To generate the prohibited edge list which will be given as a domain knowledge, run CreateProhibEdges.py. Given the number of service N as an input, it will read the specific call graph from the correct directory and generate the list of edges that are prohibited and store it in the respective directories where the data is present.

Data

We are sharing the synthetic data, generated based on the above steps. The link to download data can be found at this link.

Data Description

The file contains synthetically generated dataset used in the evaluation of the paper "CausIL: Causal Graph for Instance Level Microservice Data". The number of services the service call graph used to generate the data is 10, 20 and 40, while each has 10 distinct distribution of synthetic data corresponding to the distinct call graph pattern. The data is stored in dictionary of dictionary format as below:

Data = { timstamp : {Metric_Service_agg : , Metric_Service_inst : <list of values where len(list) = # instances of the service at the timstamp>}}

The suffix 'agg' indicates the aggregated (averaged) metric value over all instances, while 'inst' indicates a list of metric values where each element in the list denotes the metric value of the corresponding instance/pod.

Metrics:

  • R = # instances
  • W = workload
  • C = cpu utilization
  • U = memory utilization
  • E = error
  • L = latency

In addition to the data, we also provide the service call graph from which it was generated (Graph<# services>.gpickle), the ground truth DAG causal graph (DAG.gpickle) and the prohibited edge list computed based on the domain knowledge for each such service call graph instance.

Implementation Steps

We recommend python3.8 to run this codebase.

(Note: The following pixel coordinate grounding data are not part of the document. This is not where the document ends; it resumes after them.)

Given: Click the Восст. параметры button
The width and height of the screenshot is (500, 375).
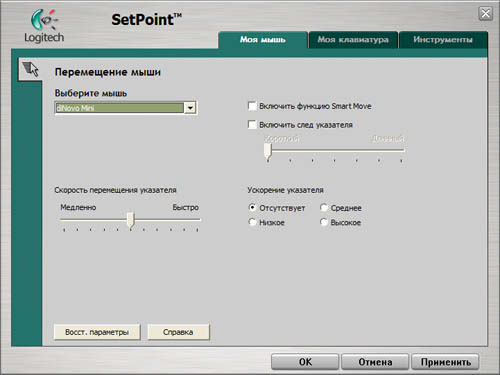Looking at the screenshot, I should tap(97, 332).
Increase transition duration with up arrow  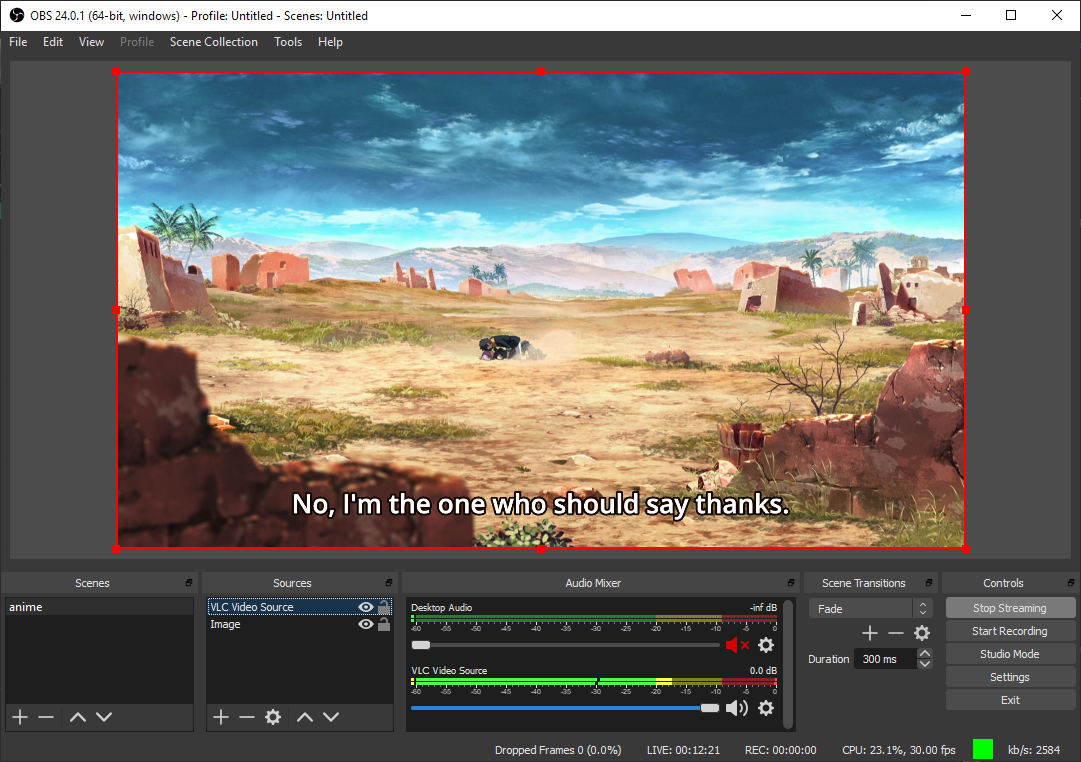[x=925, y=653]
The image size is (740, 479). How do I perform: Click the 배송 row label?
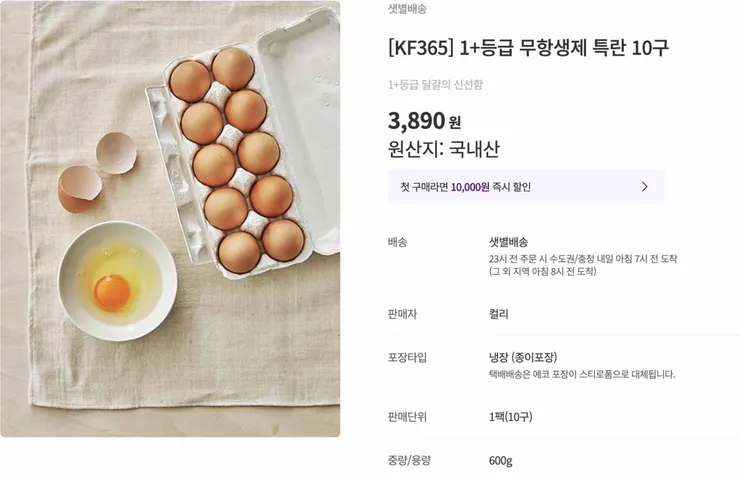pos(397,242)
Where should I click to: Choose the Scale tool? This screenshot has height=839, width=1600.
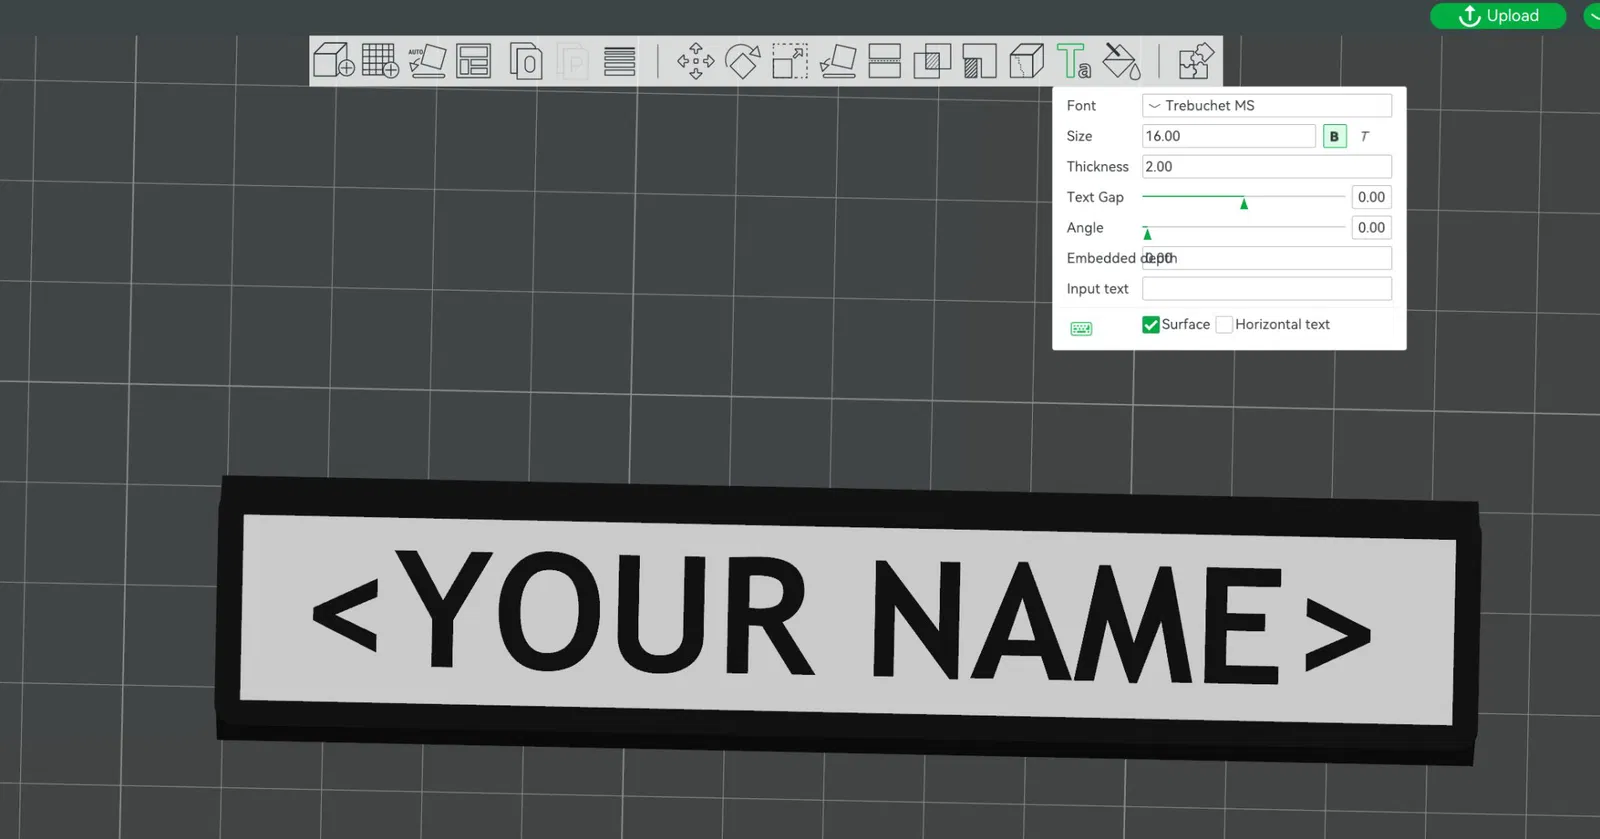pos(789,61)
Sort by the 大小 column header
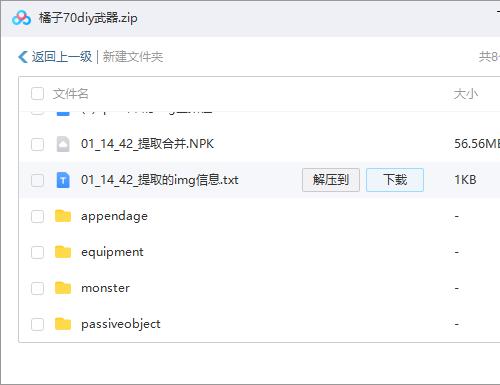Image resolution: width=500 pixels, height=385 pixels. pos(465,94)
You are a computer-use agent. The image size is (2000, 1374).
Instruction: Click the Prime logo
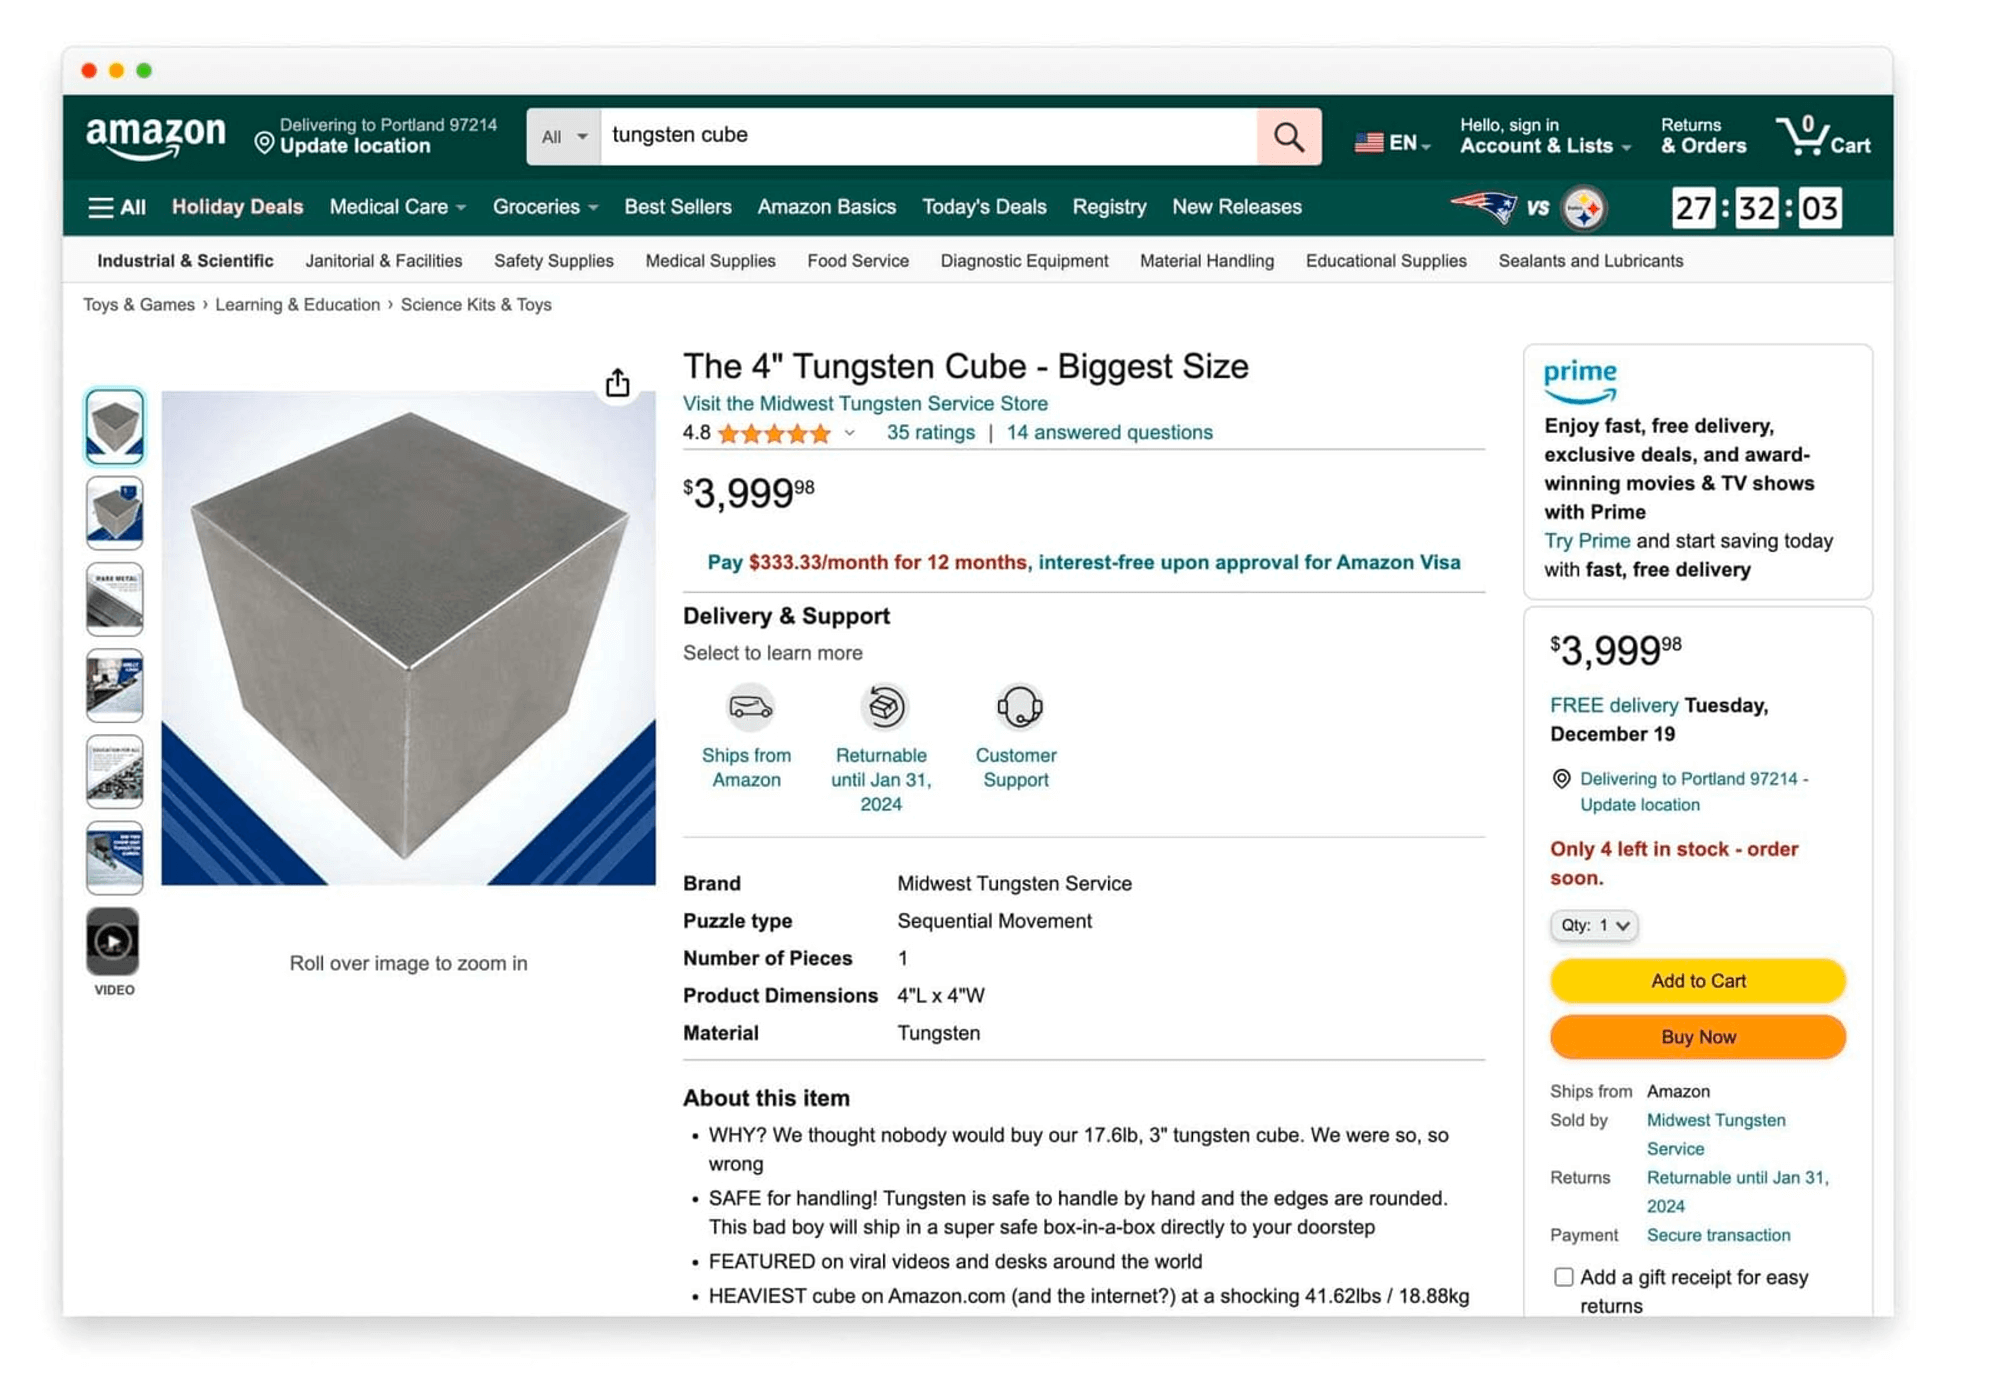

  1. Create a virtual environment and run it
pip install virtualenv  
virtualenv env  
source env/bin/activate
  1. Install the required libraries by running
pip install -r requirements.txt
  1. Install library to run fges
cd LIB/
pip install -e .
cd ../
  1. Run CausIL.py
python CausIL.py
usage: CausIL.py [-h] -D DATASET -S NUM_SERVICES [-G GRAPH_NUMBER] [--dk DK] [--score_func SCORE_FUNC]

Run CausIL

optional arguments:
  -h, --help            show this help message and exit
  -D DATASET, --dataset DATASET
                        Dataset type (synthetic/semi_synthetic)
  -S NUM_SERVICES, --num_services NUM_SERVICES
                        Numer of Services in the dataset (10, 20, etc.)
  -G GRAPH_NUMBER, --graph_number GRAPH_NUMBER
                        Graph Instance in the particular dataset [default: 0]
  --dk DK               To use domain knowledge or not (Y/N) [default: Y]
  --score_func SCORE_FUNC
                        Which score function to use (L: linear, P2: polynomial of degree 2, P3: polynomial of degree 3)
                        [default: P2]
  1. Perform the similar steps to run Avg-fGES.py.

About

CausIL is an approach to estimate the causal graph for a cloud microservice system, where the nodes are the service-specific metrics while edges indicate causal dependency among the metrics. The approach considers metric variations for all the instances deployed in the system to build the causal graph and can account for auto-scaling decisions.